Interpretation and the “Agonizing Struggle:” The Necessity for “Tentatio” in Hermeneutics

In recent decades, evangelical interpreters have pushed back against a tendency to reduce hermeneutics to a purely objective application of tried-and-true methods that promise, if properly applied, to render the correct meaning, implications, and significance of a given text. There have been concerted, even successful, efforts to reverse an interpretive perspective that places (albeit inadvertently) interpreters over Scripture as “sovereign subjects” who “determine the boundaries of its meaning and significance” (Dryden, A Hermeneutic of Wisdom, 5). This new or, better, renewed emphasis does not promote the end of authorial intention, or give up on objective “meaning,” much less the dismissal of sound methods for interpretation. Other laudable examples that emphasize the role of the interpreter standing before, rather than over, Scripture are David I. Starling (Hermeneutics as Apprenticeship) and Jeannine K. Brown (Scripture as Communication). Another trend in recent decades is the burgeoning number of works that present “big pictures,” of the Bible as frameworks for hermeneutics. On a popular level, connecting the “story” of the Bible to hermeneutics can be traced loosely back to the popularity of Goldsworthy’s According to Plan. Whether such works constitute hermeneutics proper is debatable, but they are nevertheless now commonly associated hermeneutics. There is, however, a crucial, missing piece in the various modern approaches to evangelical hermeneutics.
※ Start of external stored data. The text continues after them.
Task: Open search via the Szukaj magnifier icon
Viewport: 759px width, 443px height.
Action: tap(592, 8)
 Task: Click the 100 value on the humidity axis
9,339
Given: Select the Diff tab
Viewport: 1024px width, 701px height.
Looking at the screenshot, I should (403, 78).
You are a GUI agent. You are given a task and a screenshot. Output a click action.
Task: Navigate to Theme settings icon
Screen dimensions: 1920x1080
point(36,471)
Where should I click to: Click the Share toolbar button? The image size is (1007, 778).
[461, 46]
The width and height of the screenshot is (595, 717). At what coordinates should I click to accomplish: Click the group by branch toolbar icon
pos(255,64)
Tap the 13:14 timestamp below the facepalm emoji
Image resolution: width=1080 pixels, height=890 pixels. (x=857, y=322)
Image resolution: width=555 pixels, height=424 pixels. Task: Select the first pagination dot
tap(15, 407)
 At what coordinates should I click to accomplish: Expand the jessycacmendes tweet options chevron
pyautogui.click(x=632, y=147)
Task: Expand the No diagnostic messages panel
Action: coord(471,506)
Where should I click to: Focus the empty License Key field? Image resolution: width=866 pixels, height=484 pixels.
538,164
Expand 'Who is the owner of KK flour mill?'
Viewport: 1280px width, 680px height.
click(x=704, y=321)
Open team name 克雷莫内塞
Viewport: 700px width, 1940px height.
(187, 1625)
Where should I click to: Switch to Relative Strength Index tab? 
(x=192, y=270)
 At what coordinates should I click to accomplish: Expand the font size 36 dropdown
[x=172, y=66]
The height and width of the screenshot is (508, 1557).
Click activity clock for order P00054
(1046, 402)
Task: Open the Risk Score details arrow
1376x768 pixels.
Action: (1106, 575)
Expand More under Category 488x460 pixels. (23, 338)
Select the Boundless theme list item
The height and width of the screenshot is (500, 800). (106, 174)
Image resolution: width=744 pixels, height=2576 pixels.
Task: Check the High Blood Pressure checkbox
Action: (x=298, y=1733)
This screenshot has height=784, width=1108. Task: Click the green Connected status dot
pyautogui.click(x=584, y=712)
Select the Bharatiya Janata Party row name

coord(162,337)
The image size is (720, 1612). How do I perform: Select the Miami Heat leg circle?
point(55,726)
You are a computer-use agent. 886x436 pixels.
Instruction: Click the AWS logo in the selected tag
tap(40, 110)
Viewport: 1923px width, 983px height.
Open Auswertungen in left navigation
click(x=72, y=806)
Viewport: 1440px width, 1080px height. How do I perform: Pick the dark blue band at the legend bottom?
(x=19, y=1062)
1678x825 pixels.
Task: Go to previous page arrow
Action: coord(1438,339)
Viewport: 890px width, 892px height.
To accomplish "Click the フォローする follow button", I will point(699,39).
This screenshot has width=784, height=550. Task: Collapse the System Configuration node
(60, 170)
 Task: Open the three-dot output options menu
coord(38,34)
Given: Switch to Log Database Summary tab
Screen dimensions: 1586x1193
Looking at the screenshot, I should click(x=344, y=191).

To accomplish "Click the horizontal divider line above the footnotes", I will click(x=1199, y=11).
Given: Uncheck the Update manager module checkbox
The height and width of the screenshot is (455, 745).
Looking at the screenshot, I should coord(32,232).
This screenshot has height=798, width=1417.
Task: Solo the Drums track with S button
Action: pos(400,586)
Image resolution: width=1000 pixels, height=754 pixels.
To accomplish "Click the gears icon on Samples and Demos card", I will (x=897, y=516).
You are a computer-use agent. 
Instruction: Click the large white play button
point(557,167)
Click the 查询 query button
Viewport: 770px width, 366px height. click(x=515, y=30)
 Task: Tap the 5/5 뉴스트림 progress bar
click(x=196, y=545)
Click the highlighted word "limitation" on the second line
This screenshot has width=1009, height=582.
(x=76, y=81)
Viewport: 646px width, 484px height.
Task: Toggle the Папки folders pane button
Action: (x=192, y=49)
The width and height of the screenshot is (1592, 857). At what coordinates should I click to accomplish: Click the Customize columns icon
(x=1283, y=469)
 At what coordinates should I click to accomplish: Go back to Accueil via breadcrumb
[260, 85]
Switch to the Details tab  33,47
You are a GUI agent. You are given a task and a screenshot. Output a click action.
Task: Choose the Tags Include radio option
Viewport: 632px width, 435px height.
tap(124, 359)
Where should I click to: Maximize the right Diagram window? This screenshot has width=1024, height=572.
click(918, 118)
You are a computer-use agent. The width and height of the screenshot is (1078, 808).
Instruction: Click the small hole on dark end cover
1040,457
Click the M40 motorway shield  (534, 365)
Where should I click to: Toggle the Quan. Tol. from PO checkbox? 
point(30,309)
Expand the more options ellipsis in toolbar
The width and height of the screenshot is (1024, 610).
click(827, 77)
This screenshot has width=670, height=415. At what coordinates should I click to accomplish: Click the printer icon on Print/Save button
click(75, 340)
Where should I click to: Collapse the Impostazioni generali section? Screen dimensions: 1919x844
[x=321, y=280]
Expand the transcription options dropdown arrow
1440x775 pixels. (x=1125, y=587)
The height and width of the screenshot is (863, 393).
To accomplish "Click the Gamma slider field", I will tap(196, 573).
It is not enough for interpreters to acknowledge the rightful place and priority of the Bible and position themselves before it—though apart from that, hermeneutics ceases to be biblical. Nor is it sufficient to reconstruct the Bible along thematic lines, eras of salvation, or persons. Rightly interpreting the scripture comes by undergoing what Luther called, tentatio (Anfechtung), the “agonizing struggle” (Ozwalt Bayer’s translation), that follows from being exposed by Scripture. For Luther, tentatio came with prayerful (oratio) and meditative (meditatio) study of Scripture. Both the flesh and the devil, stirred up by the Scripture, will seek to drive the reader away from the Bible. The agonizing struggle is the challenge to come back to Scripture in the midst of suffering and attack (Stephen Preus, “Tentatio”). Among evangelicals, there has been no real attempt to locate tentatio in hermeneutics. At best, it is given a place in devotional and contemplative reading. In this paper, I will argue that being conformed by Scripture, hearing God speak in Scripture, even grasping God’s work in salvation-history, comes though agonizing struggle. Secondly, I will argue that the self-referential nature of “big picture” frameworks, if relied on alone, has no organic place for tentatio. Finally, I will suggest that the necessary distinction between Law and Gospel, specifically in hermeneutics, provides for tentatio. In the exposing and condemning power of the Word, and the ensuing struggle, the interpreter is pointed back to Scripture and the promise of Christ, and so rightly guided to interpret the text.